Wednesday, 20 January 2016

Date Due

I do not know, and I have never claimed to know, anything about being an editor of creative or scholarly writing, but I think that uttering the word "plagiarism" in the precincts of a book or magazine (or ezine) publishing office must be like yelling "fire" in a crowded theater.

Bored last week (the week between Christmas and New Year's, the quietest week of the year), I went on a Google search for my favorite plagiarist, Bert Cardullo. On page 2 I found something about a newly published book of his whose title made me nearly choke on my leftover eggnog. The link led me to the website of a small literary press - whose name I withhold out of what is probably misplaced fairness - where I found the book, Persistence of Vision: The 21st-Century Film Criticism of Stanley Kauffmann, edited by Cardullo, published last January. Accompanying a description of the book's contents was a blurb from Gary Bettison from a review of the book published at Senses of Cinema.

The article was like a perfect storm for me - a combination of benign climatic conditions that produce a destructive gale. The article combined the work of Stanley Kauffmann, the man who was for decades the doyen of American film criticism, with Cardullo, who is becoming a by-word for literary thievery, with Senses of Cinema, the very website at which I published in 2007 the first public notice of Cardullo's plagiarism.  

In the interests of the truth, that most elusive of chimeras, I contacted the director publishing house, expressing my outrage that Cardullo should bestow on himself the honor of editing the work of a man from whom he stole on repeated occasions. The director (who shall remain shameless) responded by saying that she doesn't plan on publishing a new book with Cardullo, but that I shouldn't make such formal accusations of plagiarism to a publisher "without solid proof." We went back and forth more than a dozen times about my proof before I realized that I was whipping a dead horse.

Her replies to my insistence that she had published the work of a well-known plagiarist were disingenuous, I think, of even a "small press" (her words) publisher. Evidently bothered by my use of the words "make money," the publisher defended herself by informing me that the pittance that such "academic books" earn is scant justification for plagiarism. Then she asked me if I had contacted Yale University Press and all the other publishers Cardullo has taken advantage of.

I explained that publications prior to the exposure of Cardullo's plagiarism were outside my reach, but that I regard it as open season for publications of books made since his exposure.
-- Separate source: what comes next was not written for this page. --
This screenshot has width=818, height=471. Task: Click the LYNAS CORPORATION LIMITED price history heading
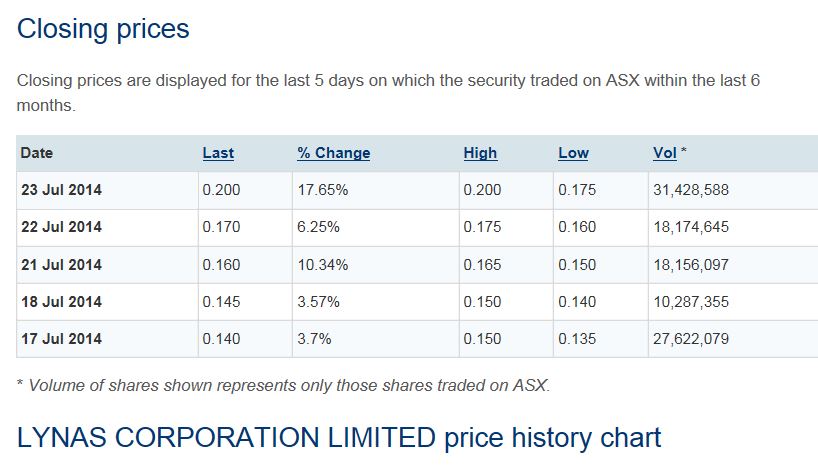(339, 437)

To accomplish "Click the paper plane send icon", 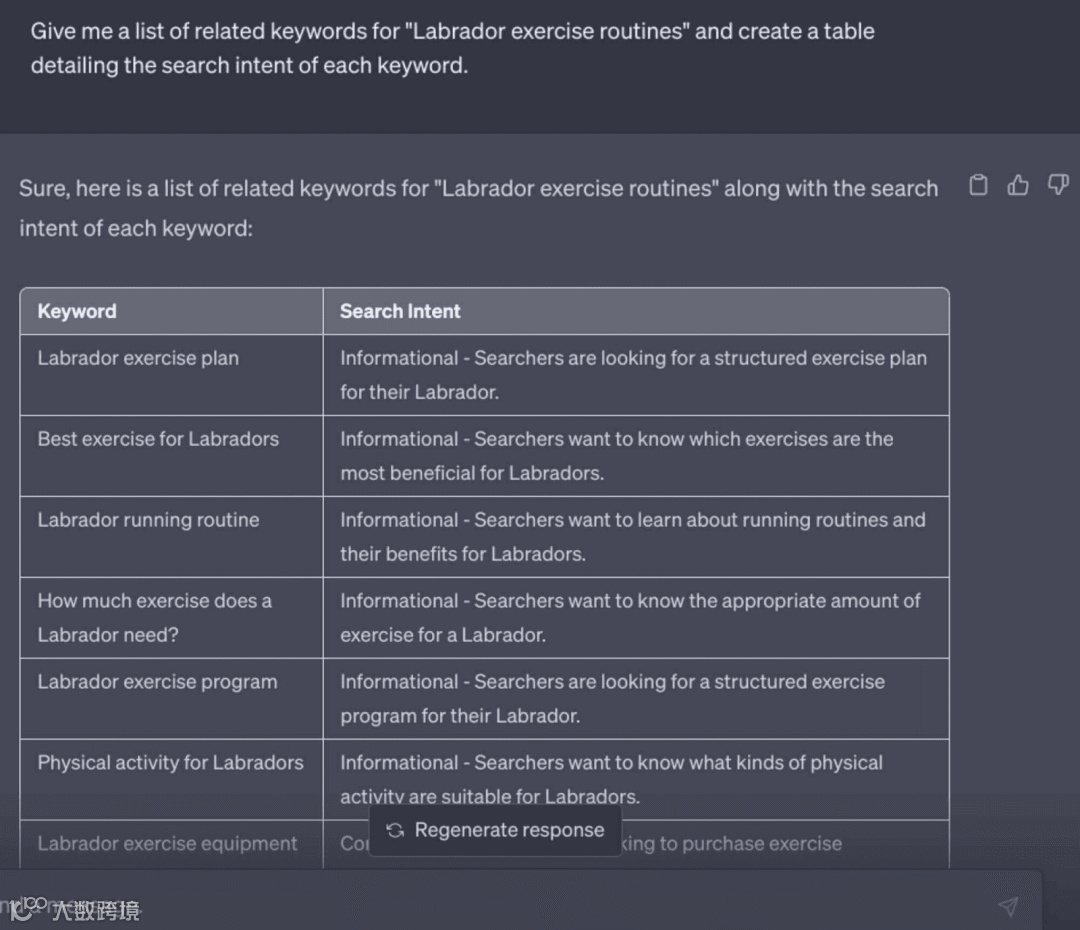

I told her that "there is little I can do about the publishers over whose eyes Cardullo has already pulled the wool, so to speak."

Then she told me a little about her job as an editor and that there has to be "solid proof" of plagiarism "in the specific book" already published before they can withdraw the book from print. So even if someone proves that an author has committed plagiarism before, it doesn't disqualify all of his books from consideration for publication. I asked her, if she owned a gallery and someone had informed her that a painting on her wall was the work of a known forger, would she leave it hanging there? To this she wrote, "If I spent an enormous amount of time designing the frame and room etc. for a work by somebody that might have forged other works of art and after I hanged them up somebody said he might have forged stuff before and I hadn't made money for all my work - I'd do what I'm doing now and that's not get any more works from the artist but also not throw away all my work. My design etc. isn't a forgery and you should have some respect for a publisher's work."

So, to paraphrase, I shouldn't interfere with her work with such trivial information about the questionable integrity of an author's work that she has published and I should mind my own business. And to top everything off, she told me that only an author who is a victim of Cardullo's plagiarism has a legitimate grievance. If I spend $700 for an Apple i-phone, only to discover that it isn't a genuine i-phone but a cheap Chinese knock-off, it's only Apple that has a reason to complain?

My business, she then brought to my attention, was akin to an "obsession" with Bert Cardullo, that I was "on a mission" to destroy the man's career and that I might consider seeking therapy. In my last (I promise) email to her, I told her that, given the negligible results of my efforts to inform both publishers and the public of Cardullo's crimes, I wished I had left the Cardullo book I found so many years ago on the shelf at the Anchorage Public Library where I found it. Without realizing it, I was echoing that marvelous thown-away line spoken by Claude Rains near the end of Lawrence of Arabia. Playing the role of Mr. Dryden, he is asked what he thinks about the end of the war in the desert in which Lawrence had played such an important but thankless part. With classic airy resignation, Rains says, "Well, on the whole, I wish I'd stayed in Tunbridge Wells."